Так и эдак обсуждали сделанное, впервые после долгого времени облегченно вздохнув. Один Ондрей время от времени украдкой поглядывал на барак. Под носом у него сверкала бриллиантом капелька.
— Может, все-таки не надо было так с Мартином-то, — заговорил он немного погодя. — Не затравили бы мы его, как волки ослабевшую овцу… Нейдет у меня из головы эта мысль!
— Кто это кого травил? — вскипел Лацо. — Валяй, дед, ступай помолись со святошами… Затравили! Услыхал Мартин правду о себе, ну и смотался. Видно, очень хорошо знал почему!
— А вещи тут оставил? — Ондрей на удивление быстро нашел возражение. — Все его вещички тут, чемодан под койкой.
— Может, завтра за ними явится. — Гержак покосился на свою трубку, которая плохо тянула.
— А заявление об уходе? Он бы должен заявить об этом Бородачу! — вставил Кисс.
— А где написано, что он завтра не заявит? — буркнул Лацо.
Опять стало тихо, только огонь гудел. Порой раздавался треск, проваливалось прогоревшее полено. Никому не хотелось смотреть на незанятый чурбачок Мартина — но он был там. Не заняты были еще два, но украдкой все посматривали именно на Мартинов.
По каменистой дороге зазвенели шаги. Лацо глянул на часы: знали — это возвращается Учитель. Только рановато что-то… Уже издали блеснули его очки, отражая пламя. Учитель не стал даже заходить в барак, свернул с дорожки напрямик к костру. Остановился перед полукругом товарищей — в коротком зимнем пальто, которое впервые взял сегодня из дому, в свежевыглаженных брюках, чисто выбритый — весь облик его нес с собой атмосферу лучших условий жизни там, внизу. Только синий его берет, как всегда прямо, сидел над бровями.
— Я был прав, а не вы! — даже не поздоровавшись, воскликнул он. — По дороге заходил я к Ткачу, разговаривал с Юликой… — Он с трудом переводил дух, и только сейчас татаровцы заметили, что на висках у него блестит пот. Учитель сел на свой чурбачок, расстегнул ворот рубашки освежиться. — Застал ее совершенно вне себя, и знаете, что она сказала? Это Ткач донес на нас инженеру. Вы обвиняете Мартина, а он ни в чем не виноват — это она мне выкрикнула с плачем…
— Как же это, собственного мужа выдала? — глухо проговорил Лацо.
— Говорит — ей уже все равно, — волнуясь, продолжал Учитель. — Может, вы догадаетесь, как там у них обстоят дела. — Он кивнул на сиротливый чурбачок Мартина. — И поймете наконец, почему тогда Мартин не мог сказать правды в глаза леснику!..

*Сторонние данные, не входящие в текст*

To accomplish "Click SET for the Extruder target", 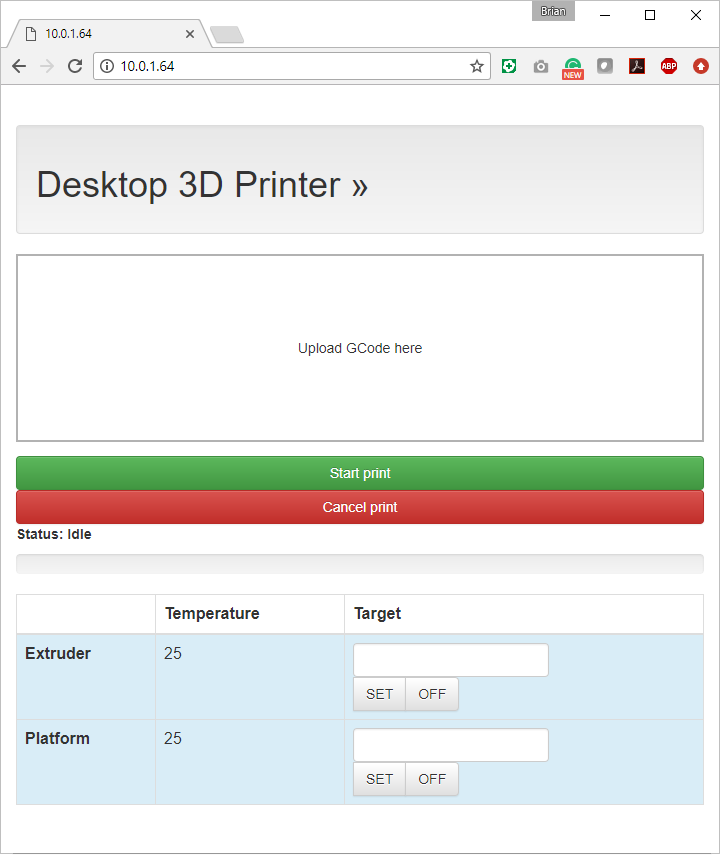I will tap(380, 694).
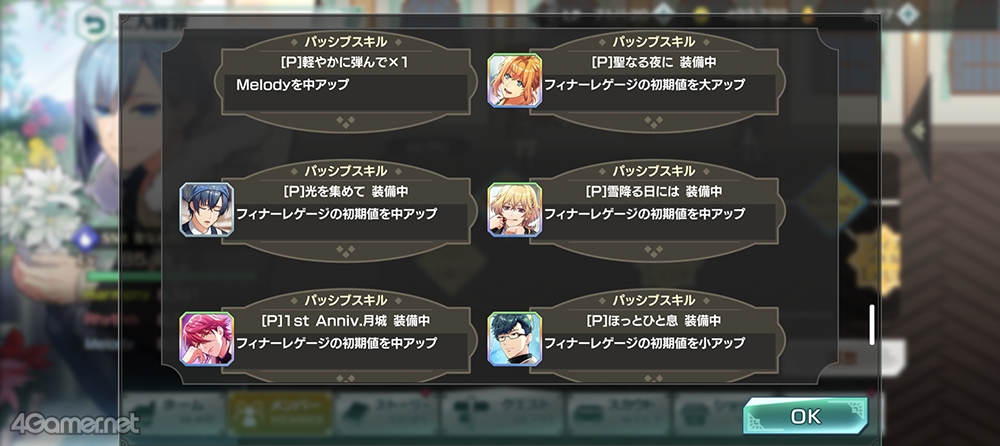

Все так и оцепенели, только в костре потрескивало среди растерянной тишины. Пять пар глаз приковывала к себе струйка пота на виске Учителя — так спешил он с этим известием, в гору, по ночному лесу.
— И еще я кое-что узнал. — Голос Учителя чуточку дрожал, и все же это был голос судьи. — Надеюсь, все вы настоящие мужчины, у нас ведь никогда не выносили сора из избы. И если кто вынесет его теперь, это может стоить места одному сравнительно порядочному человеку. По дороге домой ехал я вместе с этим человеком, он теперь служит в полиции. Но каким бы он ни был — мы с ним учились в школе и вместе воровали орехи у богатых крестьян. Ему известно дело Хацара; что его отец на Волыни заявил себя немцем, это Хацар сам выболтал на допросе. Для опытных работников госбезопасности вовсе не проблема запутать его — сами знаете, какой он порох.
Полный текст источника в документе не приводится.